Un día, de improvisto, el árbol sobre el que se recostaba para leer en el recreo susurró su nombre. 
Al principio pensó que era el viento, cuando se repitió lo atribuyó a algún compañero que le estaría llamando, pero no había nadie alrededor. Precisamente iba ese árbol, porque era la zona más aislada y silenciosa del patio. Cuando se dio cuenta de que el sonido procedía del árbol, se levantó y lo miró de frente, buscando el lugar de procedencia, hasta que distinguió lo que parecían ser unos ojos y una boca entre los múltiples pliegues de la corteza del tronco. El mensaje que le transmitió aquel ser fue claro y conciso: le advirtió de los peligros que le acechaban y que él ya había notado, y le propuso una única solución, un hechizo que encontraría en el pasillo 29 del tercer ala de la biblioteca municipal. Tras esto, sus rasgos se difuminaron y se perdieron entre las rugosidades de la corteza.
 Según terminaron las clases, que se le hicieron interminables por la tensión que tenía acumulada y los nervios que ello implicaba, se dirigió directamente a la biblioteca sin pasar por casa. Cuando se ubicó en la gigante estancia y encontró el corredor indicado, buscó entre los numerosos libros aquel que llamara más su atención, y descubrió un libro raído pero que denotaba calidad en los materiales de fabricación. Alcanzó a cogerlo y pudo ver que se titulaba ‘Tratado sobre Alfarería’, pero cuando lo abrió, en la primera página encontró explicaciones detalladas de los seres oscuros que le habían estado acosando, y en letras doradas pudo leer “sólo tras un dominio total de la literatura sombría, se pueden vislumbrar las criaturas supuestamente irreales que ella contiene”. Aquello fue como un soplo de aire fresco, ya que comprendió la razón por la que sólo él podía ver aquellos seres, y cuando siguió pasando páginas se dio cuenta de que las últimas hojas estaban pegadas y había un hueco recortado en su interior, donde había un pequeño frasquito que contenía una sustancia azul con una etiqueta en la que se estipulaban sus instrucciones de uso: se debían colocar apilados los libros en los que aparecieran las criaturas siniestras, verter el contenido por encima y prenderlo. 

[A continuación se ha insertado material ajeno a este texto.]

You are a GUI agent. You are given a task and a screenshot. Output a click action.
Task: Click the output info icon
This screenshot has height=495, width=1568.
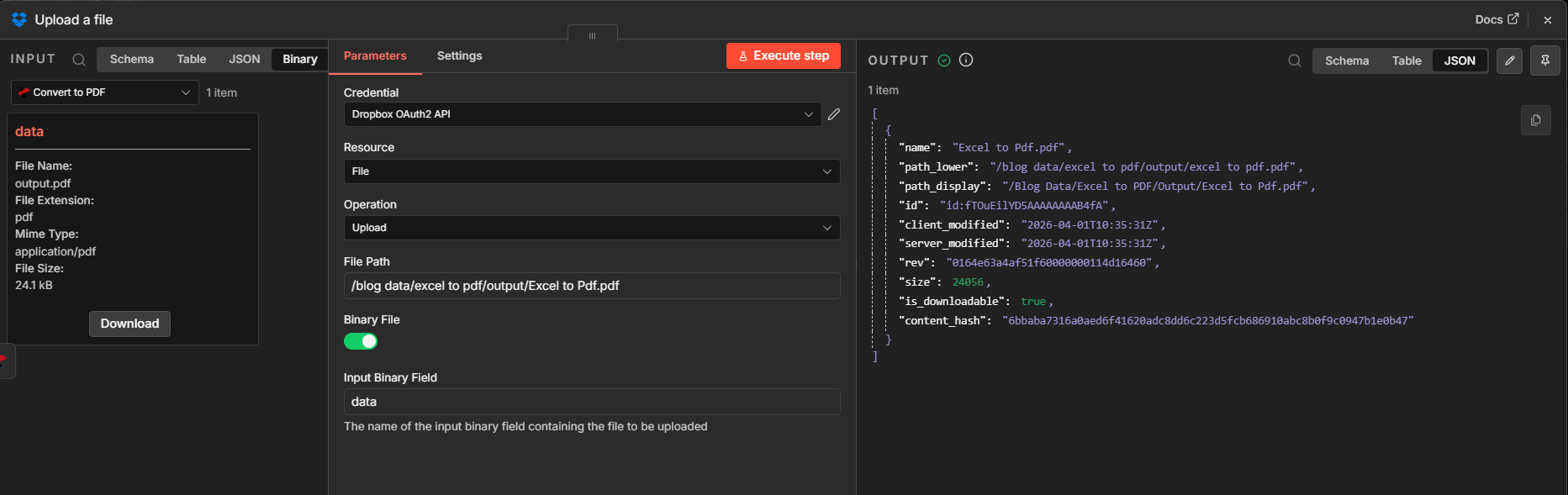click(x=966, y=60)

Cogió el pequeño bote, dejó el libro donde lo había encontrado y fue a su casa. Su madre estaba preocupada por lo que había tardado en llegar, y le echó en cara el número de llamadas perdidas que le había dejado, pero Gabriel tenía la cabeza en otro lugar. Realizó una minuciosa selección de los libros y los llevó al jardín, donde, mientras su madre dormía la siesta, realizó el rito indicado en la etiqueta. La llama resultante produjo un fulgor negro que le hizo daño a la vista y le obligó a cerrar los ojos. Se los frotó por el picor que sentía y cuando los volvió a abrir no había nada delante suya, tan solo una oscura inmensidad que le produjo un gran mareo. Al instante se desplomó.
 

Tres días después, en el funeral de 
Gabriel, su madre apenas podía relatar lo sucedido a los apenados asistentes. La autopsia había dictaminado que había fallecido por una intoxicación con los gases nocivos de aquella improvisada fogata. Numerosos libros que fueron sus favoritos en vida se encontraban apilados rodeando su féretro. La adición a los libros se había cobrado una nueva víctima, cuatrocientos años después.